[[ Data for analysis, beginning ]]

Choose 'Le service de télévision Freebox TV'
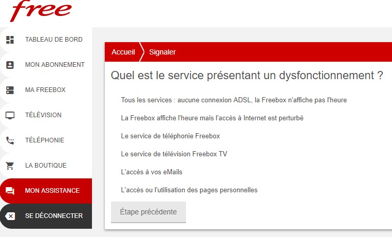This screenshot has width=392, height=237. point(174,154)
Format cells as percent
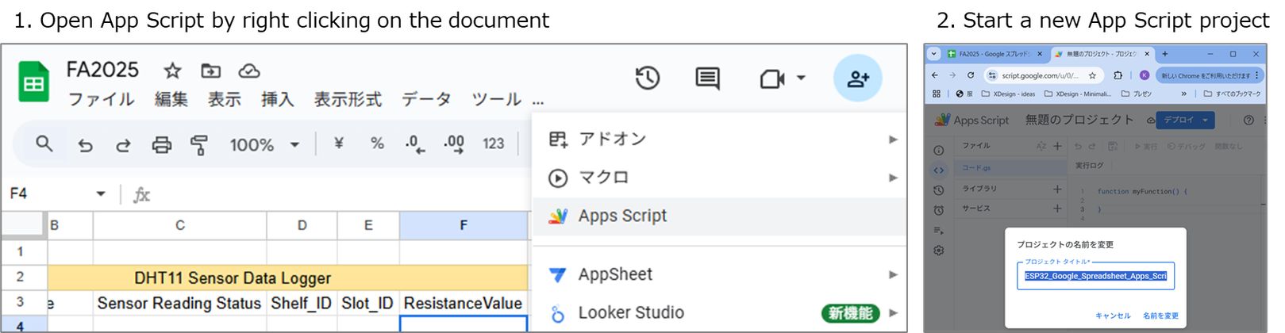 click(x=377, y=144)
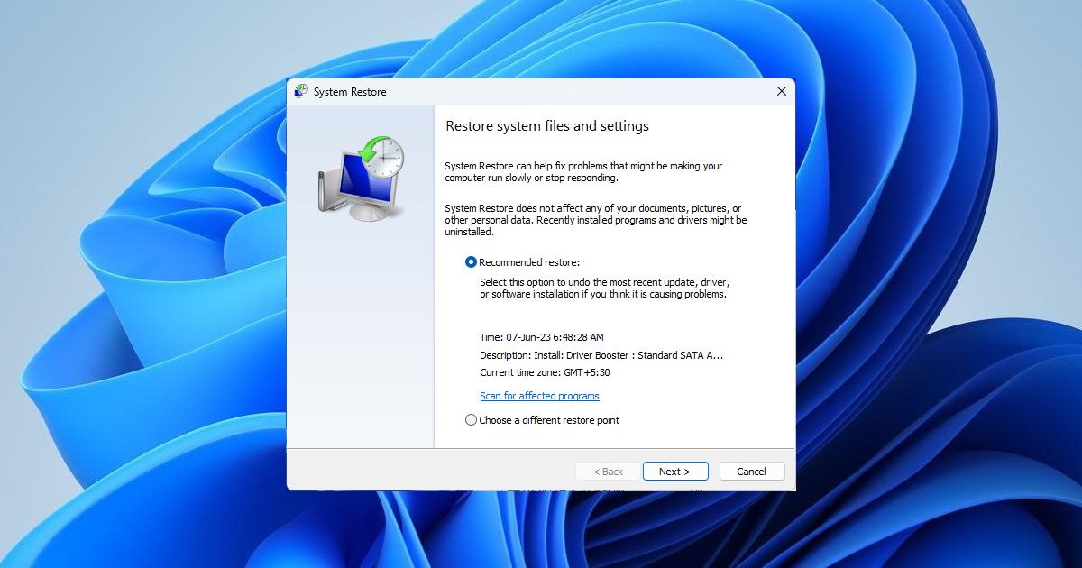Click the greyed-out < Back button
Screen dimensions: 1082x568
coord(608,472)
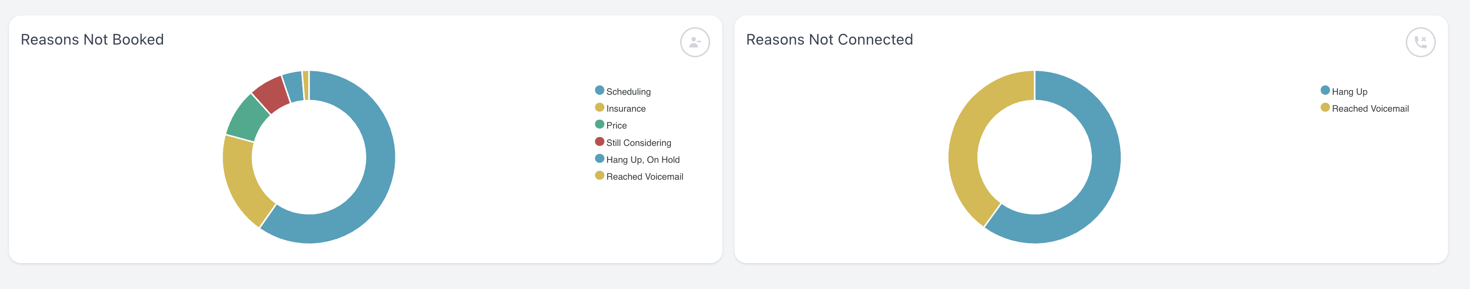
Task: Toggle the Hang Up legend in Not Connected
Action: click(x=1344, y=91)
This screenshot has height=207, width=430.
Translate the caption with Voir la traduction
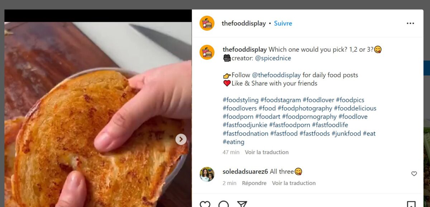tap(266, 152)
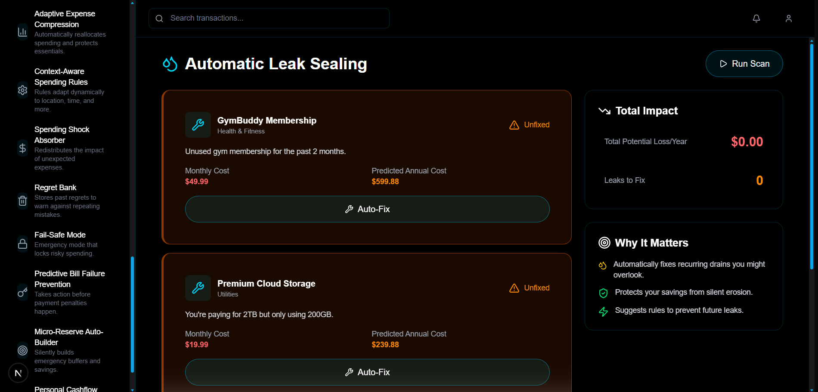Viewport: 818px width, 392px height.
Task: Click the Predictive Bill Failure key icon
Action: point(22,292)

[[ Data for analysis, end ]]
[[ Data for analysis, beginning ]]

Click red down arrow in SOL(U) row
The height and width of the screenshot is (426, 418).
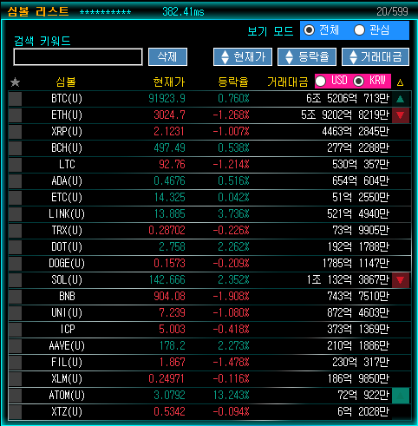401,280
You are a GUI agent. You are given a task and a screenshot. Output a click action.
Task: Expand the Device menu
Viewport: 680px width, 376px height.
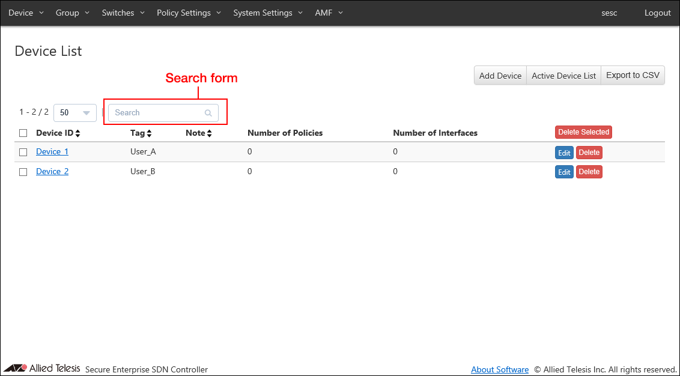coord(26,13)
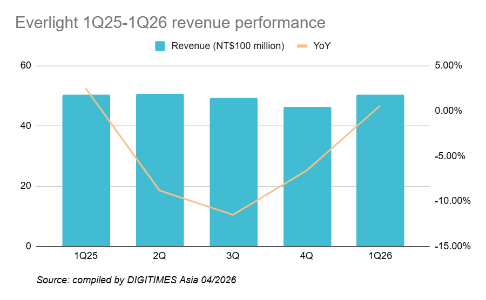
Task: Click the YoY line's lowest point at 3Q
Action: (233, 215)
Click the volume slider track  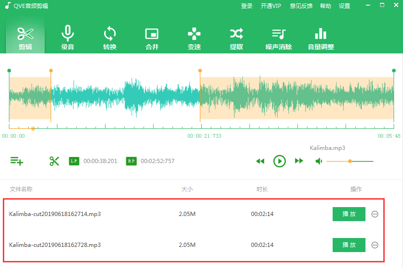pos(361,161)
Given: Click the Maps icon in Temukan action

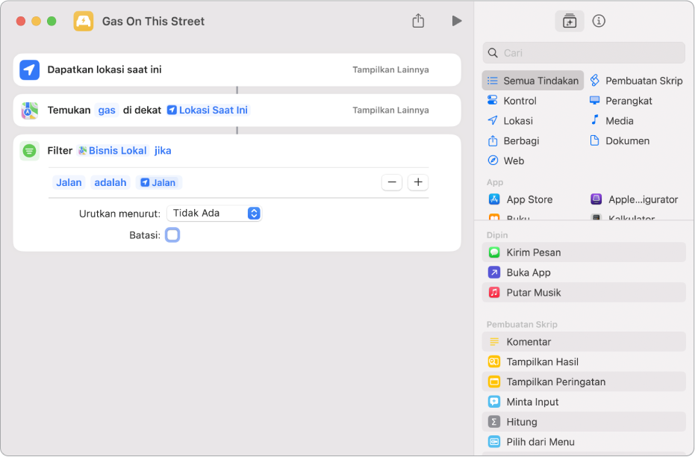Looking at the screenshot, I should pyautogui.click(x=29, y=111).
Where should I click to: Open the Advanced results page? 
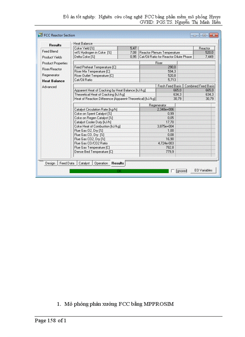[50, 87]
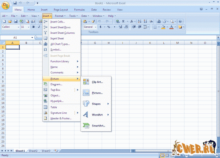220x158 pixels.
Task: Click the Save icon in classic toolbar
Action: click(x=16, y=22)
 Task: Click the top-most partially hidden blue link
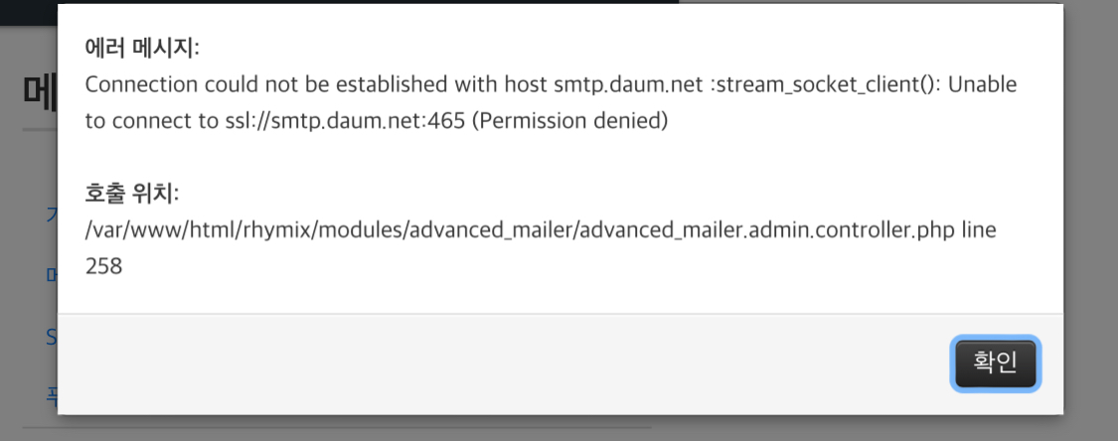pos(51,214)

[[ Data for analysis, end ]]

> Work to be completed
Restate the lines above from the one containing "Format cells as percent" through the one containing "This screenshot has height=207, width=430.", inclusive, exactly and without pictures.

> Solution to the problem
Format cells as percent
 click(x=377, y=144)
Click the greyed-out < Back button
Screen dimensions: 1082x568
coord(608,472)
Task: Toggle the Hang Up legend in Not Connected
Action: click(x=1344, y=91)
This screenshot has height=207, width=430.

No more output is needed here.